The only other objection is that stated in Cond. 12. It appears that James Drummond, one of the commissioners on the pursuer's sequestrated estate, is the manager of and a shareholder in the Northern Heritable Securities Company, who purchased the subjects. It is objected that this rendered the sale invalid as being the purchase of part of the sequestrated estates by one of the commissioners, which is forbidden by statute. But the commissioner on the estate did not buy the subjects. They were bought by the company, which has a separate persona. Mr Drummond, the commissioner, acquired no individual interest or right in the purchase. He cannot sell the property or use it for his own purposes; it cannot be attached by his creditors. As a shareholder in the company he will, no doubt, share in the profit or loss of the transaction, as he will share in the profit or loss of all the transactions of the company so long as he is a sharehold; but when he ceases to be a shareholder the property in question will remain the property of the company, no more and no less its property than when Mr Drummond held his shares. I think this transaction cannot be brought within the principle which forbids a person in a fiduciary position purchasing estate under his charge, and when his personal interests conflict with the interests which as trustee he is bound to protect.”

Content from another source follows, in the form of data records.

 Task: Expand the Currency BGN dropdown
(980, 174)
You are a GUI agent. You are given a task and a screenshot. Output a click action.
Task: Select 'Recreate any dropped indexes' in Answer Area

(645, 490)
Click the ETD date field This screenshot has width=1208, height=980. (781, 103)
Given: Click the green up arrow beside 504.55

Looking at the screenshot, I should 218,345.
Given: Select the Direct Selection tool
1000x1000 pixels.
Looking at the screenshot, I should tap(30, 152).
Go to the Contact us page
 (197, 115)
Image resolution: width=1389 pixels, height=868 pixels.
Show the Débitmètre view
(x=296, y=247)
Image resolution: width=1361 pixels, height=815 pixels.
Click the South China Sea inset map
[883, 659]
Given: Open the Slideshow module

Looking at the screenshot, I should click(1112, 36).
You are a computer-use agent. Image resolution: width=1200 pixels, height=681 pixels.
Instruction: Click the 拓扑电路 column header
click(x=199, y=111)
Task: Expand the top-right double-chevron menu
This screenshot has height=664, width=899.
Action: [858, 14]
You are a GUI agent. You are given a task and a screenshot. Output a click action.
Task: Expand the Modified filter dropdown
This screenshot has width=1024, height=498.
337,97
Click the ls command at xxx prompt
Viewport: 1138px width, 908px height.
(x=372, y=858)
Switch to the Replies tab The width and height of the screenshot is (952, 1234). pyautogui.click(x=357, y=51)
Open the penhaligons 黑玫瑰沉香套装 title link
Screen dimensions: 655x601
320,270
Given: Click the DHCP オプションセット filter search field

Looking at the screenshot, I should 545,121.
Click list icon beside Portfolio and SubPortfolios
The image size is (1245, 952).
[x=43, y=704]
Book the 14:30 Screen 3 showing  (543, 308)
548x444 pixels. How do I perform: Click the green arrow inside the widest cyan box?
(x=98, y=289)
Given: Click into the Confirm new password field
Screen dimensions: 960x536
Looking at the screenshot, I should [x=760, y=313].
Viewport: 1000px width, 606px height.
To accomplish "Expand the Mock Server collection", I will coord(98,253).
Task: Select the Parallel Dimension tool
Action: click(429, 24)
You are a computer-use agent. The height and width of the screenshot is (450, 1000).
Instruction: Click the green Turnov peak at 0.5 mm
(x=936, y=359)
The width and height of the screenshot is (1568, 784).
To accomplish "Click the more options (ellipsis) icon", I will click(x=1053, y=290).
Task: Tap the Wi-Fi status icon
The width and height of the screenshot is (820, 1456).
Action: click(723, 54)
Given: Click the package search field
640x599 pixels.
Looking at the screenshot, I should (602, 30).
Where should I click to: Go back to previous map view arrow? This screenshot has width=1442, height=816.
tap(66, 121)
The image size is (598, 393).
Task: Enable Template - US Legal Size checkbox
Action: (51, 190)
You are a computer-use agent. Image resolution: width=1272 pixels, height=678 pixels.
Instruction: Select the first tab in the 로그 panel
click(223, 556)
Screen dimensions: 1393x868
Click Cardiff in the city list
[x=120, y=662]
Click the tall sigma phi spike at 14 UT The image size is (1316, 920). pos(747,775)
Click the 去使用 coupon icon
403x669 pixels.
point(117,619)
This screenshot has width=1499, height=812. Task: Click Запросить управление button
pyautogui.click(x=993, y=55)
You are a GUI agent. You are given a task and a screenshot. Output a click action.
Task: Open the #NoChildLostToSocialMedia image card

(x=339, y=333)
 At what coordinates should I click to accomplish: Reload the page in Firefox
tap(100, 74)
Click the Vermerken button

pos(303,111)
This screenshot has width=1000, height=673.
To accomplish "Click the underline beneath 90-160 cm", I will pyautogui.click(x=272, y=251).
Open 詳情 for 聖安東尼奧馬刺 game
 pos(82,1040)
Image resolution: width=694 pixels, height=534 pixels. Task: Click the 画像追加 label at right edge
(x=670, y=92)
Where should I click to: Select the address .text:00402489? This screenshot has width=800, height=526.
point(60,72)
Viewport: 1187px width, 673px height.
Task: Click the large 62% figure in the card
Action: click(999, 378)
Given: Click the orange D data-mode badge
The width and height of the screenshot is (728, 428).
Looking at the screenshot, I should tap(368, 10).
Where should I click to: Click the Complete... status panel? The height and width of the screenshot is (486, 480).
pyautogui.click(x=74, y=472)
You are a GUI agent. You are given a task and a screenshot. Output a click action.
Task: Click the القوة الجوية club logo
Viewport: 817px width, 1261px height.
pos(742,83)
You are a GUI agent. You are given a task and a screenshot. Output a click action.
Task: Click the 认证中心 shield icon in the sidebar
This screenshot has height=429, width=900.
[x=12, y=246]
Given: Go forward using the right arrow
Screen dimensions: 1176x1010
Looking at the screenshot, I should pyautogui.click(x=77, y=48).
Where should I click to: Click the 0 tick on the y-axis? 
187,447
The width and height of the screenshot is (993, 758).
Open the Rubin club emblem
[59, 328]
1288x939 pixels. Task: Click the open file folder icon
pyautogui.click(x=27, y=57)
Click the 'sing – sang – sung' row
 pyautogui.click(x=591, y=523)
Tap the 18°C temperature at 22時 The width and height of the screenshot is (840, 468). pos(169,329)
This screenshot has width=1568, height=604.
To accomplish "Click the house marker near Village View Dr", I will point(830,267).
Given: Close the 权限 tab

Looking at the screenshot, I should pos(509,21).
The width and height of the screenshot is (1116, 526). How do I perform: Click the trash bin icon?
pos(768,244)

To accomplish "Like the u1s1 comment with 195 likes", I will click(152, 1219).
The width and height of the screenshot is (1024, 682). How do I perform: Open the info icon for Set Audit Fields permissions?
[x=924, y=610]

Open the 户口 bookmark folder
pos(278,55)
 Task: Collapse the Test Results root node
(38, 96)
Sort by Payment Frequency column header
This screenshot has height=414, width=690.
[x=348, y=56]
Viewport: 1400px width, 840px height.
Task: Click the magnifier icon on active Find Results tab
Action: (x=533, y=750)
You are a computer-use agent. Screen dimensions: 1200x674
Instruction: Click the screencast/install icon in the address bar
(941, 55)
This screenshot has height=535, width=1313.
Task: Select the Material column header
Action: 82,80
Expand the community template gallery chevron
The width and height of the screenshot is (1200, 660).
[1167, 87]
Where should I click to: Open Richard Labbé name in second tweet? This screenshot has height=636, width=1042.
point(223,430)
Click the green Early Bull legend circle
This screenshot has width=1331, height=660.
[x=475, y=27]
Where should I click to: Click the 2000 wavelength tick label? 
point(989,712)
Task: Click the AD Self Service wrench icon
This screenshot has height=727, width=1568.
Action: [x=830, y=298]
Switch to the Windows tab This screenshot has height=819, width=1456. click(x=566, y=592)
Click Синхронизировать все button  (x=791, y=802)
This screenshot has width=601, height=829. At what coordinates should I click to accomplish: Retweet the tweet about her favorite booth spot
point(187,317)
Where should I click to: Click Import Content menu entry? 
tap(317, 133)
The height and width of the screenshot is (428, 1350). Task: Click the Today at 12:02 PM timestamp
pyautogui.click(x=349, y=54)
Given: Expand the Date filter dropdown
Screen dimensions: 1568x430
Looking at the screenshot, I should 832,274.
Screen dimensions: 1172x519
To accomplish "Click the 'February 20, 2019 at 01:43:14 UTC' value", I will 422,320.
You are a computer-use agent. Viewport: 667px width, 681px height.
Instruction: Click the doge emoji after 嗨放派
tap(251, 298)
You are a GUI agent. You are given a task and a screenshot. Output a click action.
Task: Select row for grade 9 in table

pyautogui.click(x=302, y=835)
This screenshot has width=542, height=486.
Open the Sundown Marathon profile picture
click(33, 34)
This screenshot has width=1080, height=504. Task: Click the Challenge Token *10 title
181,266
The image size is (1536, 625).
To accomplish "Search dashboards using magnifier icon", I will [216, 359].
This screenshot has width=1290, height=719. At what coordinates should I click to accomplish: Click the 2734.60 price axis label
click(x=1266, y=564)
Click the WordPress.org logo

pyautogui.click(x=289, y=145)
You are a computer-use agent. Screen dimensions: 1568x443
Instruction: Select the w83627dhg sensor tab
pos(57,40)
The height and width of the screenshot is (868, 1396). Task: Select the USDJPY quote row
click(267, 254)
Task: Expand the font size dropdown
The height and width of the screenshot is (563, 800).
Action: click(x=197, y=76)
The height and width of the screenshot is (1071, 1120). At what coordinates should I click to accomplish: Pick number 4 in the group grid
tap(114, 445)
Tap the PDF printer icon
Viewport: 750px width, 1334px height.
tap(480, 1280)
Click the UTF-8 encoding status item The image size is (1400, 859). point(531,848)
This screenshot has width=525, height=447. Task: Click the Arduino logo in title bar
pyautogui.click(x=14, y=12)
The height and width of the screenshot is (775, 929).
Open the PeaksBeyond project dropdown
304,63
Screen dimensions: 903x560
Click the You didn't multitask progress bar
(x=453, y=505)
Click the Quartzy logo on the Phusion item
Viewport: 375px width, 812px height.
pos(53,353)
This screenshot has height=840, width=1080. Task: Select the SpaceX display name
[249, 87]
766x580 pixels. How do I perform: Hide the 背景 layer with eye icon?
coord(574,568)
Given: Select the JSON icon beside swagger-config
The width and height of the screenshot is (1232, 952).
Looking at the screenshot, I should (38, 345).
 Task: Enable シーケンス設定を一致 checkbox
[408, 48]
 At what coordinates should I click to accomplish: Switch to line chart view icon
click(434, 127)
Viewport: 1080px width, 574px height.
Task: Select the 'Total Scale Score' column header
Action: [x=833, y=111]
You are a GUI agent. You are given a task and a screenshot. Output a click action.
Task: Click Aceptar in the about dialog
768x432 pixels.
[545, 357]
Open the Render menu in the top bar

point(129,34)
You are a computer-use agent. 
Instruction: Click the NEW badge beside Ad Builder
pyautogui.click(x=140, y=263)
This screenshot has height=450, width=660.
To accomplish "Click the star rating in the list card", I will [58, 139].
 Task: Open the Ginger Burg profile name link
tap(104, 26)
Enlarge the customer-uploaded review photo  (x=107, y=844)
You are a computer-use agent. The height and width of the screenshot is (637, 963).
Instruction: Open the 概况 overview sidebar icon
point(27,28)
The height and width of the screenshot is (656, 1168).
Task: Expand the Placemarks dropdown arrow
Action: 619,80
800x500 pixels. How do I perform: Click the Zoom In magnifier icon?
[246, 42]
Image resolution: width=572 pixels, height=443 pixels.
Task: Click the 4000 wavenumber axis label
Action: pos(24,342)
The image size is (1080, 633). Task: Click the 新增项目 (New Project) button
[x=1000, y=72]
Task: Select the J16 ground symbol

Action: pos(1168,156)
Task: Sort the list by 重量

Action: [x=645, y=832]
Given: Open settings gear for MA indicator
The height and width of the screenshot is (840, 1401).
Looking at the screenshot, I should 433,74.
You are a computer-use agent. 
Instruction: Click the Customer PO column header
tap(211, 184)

The pursuer reclaimed, and argued—the pursuer had a title to sue. He was suing in order to recover an asset which had been abandoned by the trustee and creditors. A trustee could not refuse to sue, and yet say that he would take the benefit of an action by the bankrupt. The pursuer, however, was willing, if necessary, to sue the action for the benefit of his creditors. Marshall v. Grant, March 2, 1860, 22 D. 926; Graham v. Mackenzie, June 3, 1871, 9

Page: 735

Macph. 798; Whyte v. Murray, November 16, 1888, 16 R. 95; Geddes v. Quistorp, December 21, 1880, 17 R. 278; Jackson v. M'Kechnie, November 13, 1875, 3 R. 130. The present case was distinguished from Fraser v. Hankey, as the bankrupt in that case had delayed bringing his action of reduction for 39 years. There had been no such mora here. The sale was invalidated by the fact that a commissioner on the sequestrated estate was also manager of the company that purchased the subjects sold. What was illegal for a trustee was illegal for a commissioner—Bankruptcy Act 1856, sec. 120; Blaikie v. Aberdeen Railway Company, May 1853 and July 1854, 1 Macq 461; Brown v. Burt, December 23, 1848, 11 D. 338. The sale of the property was under the 113th section of the Bankruptcy Act, but the requirements of that statute had not been satisfied in that Mr Robertson had not consented as Henderson's trustee to the sale. If a statute ordained a sale to be carried out in a particular way and it was not so carried out, a party interested, as the bankrupt was here, had a right to object— Hope v. Moncrieff, January 26, 1833, 11 S. 324; Nisbet v. Cairns, March 12, 1864, 2 Macph. 863. The defender Forbes must have seen the signature of Drummond to the articles of roup, both as commissioner and also as manager for the purchasers, and that there was no signature of Henderson's trustee, and should have been thereby put on his inquiry— Petrie v. Forsyth, December 16, 1874, 2 R. 214.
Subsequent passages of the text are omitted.